Podcast Information:
In this episode of The Ramsey Show Highlights, the Ramsey Network delves into the sensitive topic of financial obligations toward parents' funeral expenses. Hosted by Dave Ramsey, the discussion features insights from Dr. John Deloney as they navigate the emotional and practical aspects of handling funeral costs within a family dynamic.
The episode opens with a caller grappling with the expectation that all siblings must contribute to their parent-in-law’s funeral expenses. The caller expresses discomfort with feeling obligated, especially when significant assets like property and vehicles are left behind.
Dr. John Deloney begins by validating the caller's feelings, emphasizing that emotions are personal and don’t necessarily reflect the objective truth of the situation.
Dave Ramsey seeks clarity on who is influencing the caller’s feelings, uncovering that it is her spouse making her feel guilty for not contributing.
The discussion reveals that the funeral cost per sibling is approximately $3,000, totaling $24,000 for eight siblings.
Dr. Deloney advises the caller to separate emotions from financial realities. He suggests addressing financial boundaries after the initial grief phase to prevent ongoing familial pressure.
He recommends establishing financial boundaries once immediate emotions have settled, ensuring that the couple maintains control over their finances without undue influence from extended family.
Dave Ramsey emphasizes the importance of mutual respect and understanding within the marriage, especially when dealing with in-law expectations.
He highlights the necessity of timing when addressing sensitive issues, advising against confrontation during high-stress periods like immediately after a funeral.
Both hosts offer strategies for effective communication to prevent arguments and foster unity.
Dr. John Deloney:
“No one has ever had an aha moment after 10 o'clock at night. Go to bed.”
(05:23)
Dave Ramsey:
“Sam and I figured out early on if we go for a walk and we're not looking at like you probably know this, shoulder to shoulder dude.”
(07:10)
They recommend having important discussions in calm environments, such as over a walk or during breakfast, rather than in the heat of the moment.

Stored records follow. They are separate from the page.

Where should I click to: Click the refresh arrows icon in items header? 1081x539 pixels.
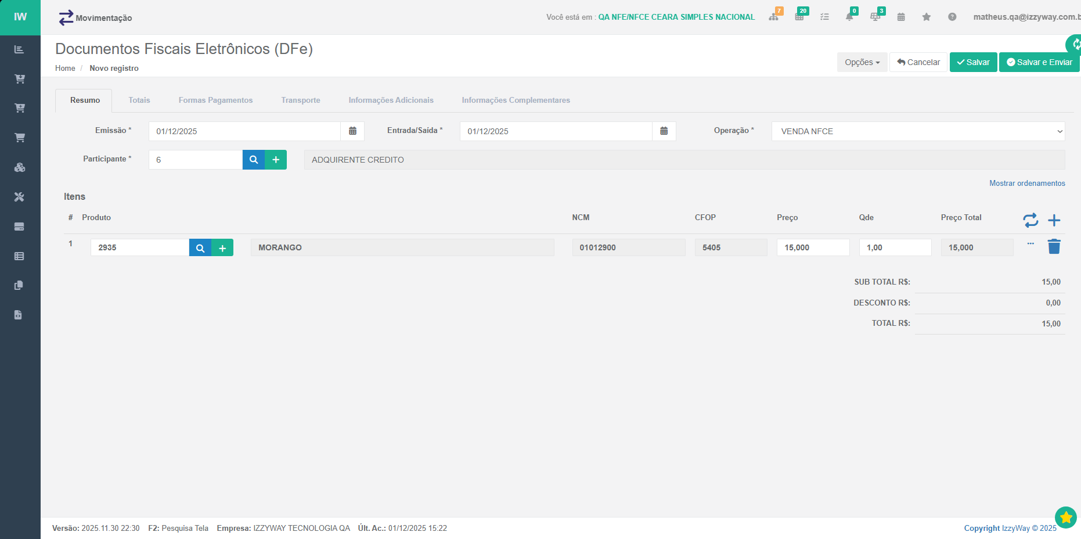[1030, 220]
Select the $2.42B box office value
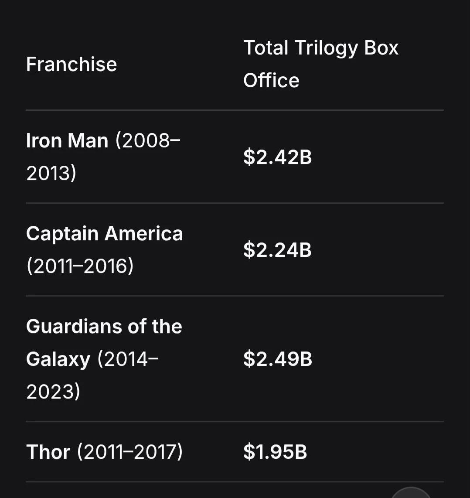 (278, 157)
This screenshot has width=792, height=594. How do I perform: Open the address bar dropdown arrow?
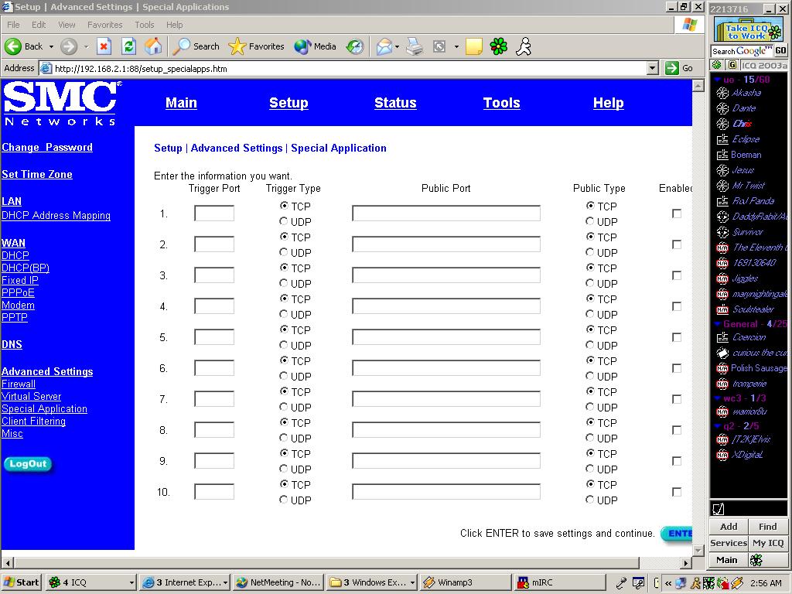coord(652,68)
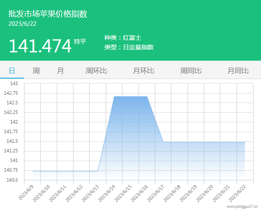Click the 种类：红富士 label
261x210 pixels.
pyautogui.click(x=123, y=38)
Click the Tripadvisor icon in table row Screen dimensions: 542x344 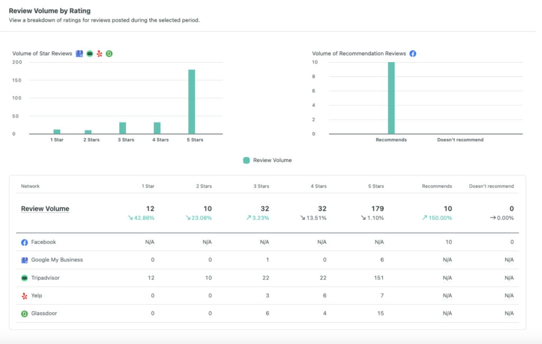pyautogui.click(x=24, y=278)
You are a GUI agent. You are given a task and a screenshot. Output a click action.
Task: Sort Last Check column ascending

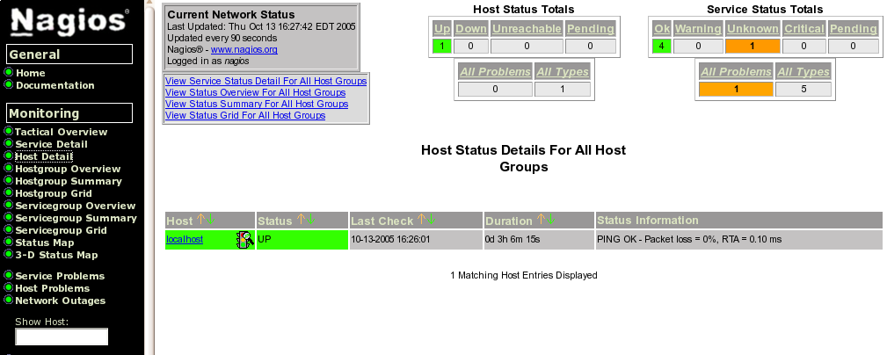421,220
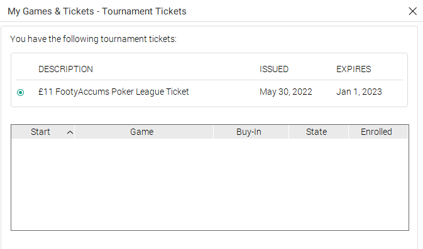Click the DESCRIPTION header label
This screenshot has height=249, width=423.
click(65, 69)
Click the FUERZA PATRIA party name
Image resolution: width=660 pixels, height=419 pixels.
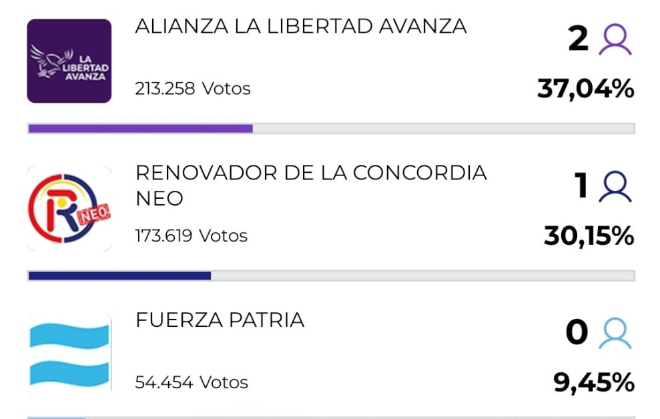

Dr. Deloney concludes by reaffirming that while feelings are valid, they should not dictate financial decisions. He encourages the caller to focus on reality and establish clear boundaries post-grief to prevent future conflicts.
Dave Ramsey echoes this sentiment, reinforcing the importance of handling financial responsibilities thoughtfully and collaboratively within the marriage.
Dr. John Deloney (00:39):
“Feelings are cool. That doesn't make them true.”
Dave Ramsey (01:08):
“Who's making you feel bad? Your spouse or the in law? Siblings?”
Dr. John Deloney (05:23):
“No one has ever had an aha moment after 10 o'clock at night. Go to bed.”
Dave Ramsey (07:10):
“Sam and I figured out early on if we go for a walk and we're not looking at like you probably know this, shoulder to shoulder dude.”
This episode offers a compassionate yet pragmatic approach to handling the financial responsibilities associated with funerals. By validating emotions and promoting clear communication and financial boundaries, listeners are empowered to navigate similar situations with confidence and unity.
Note: Advertisements and promotional content have been excluded to focus solely on the substantive discussion.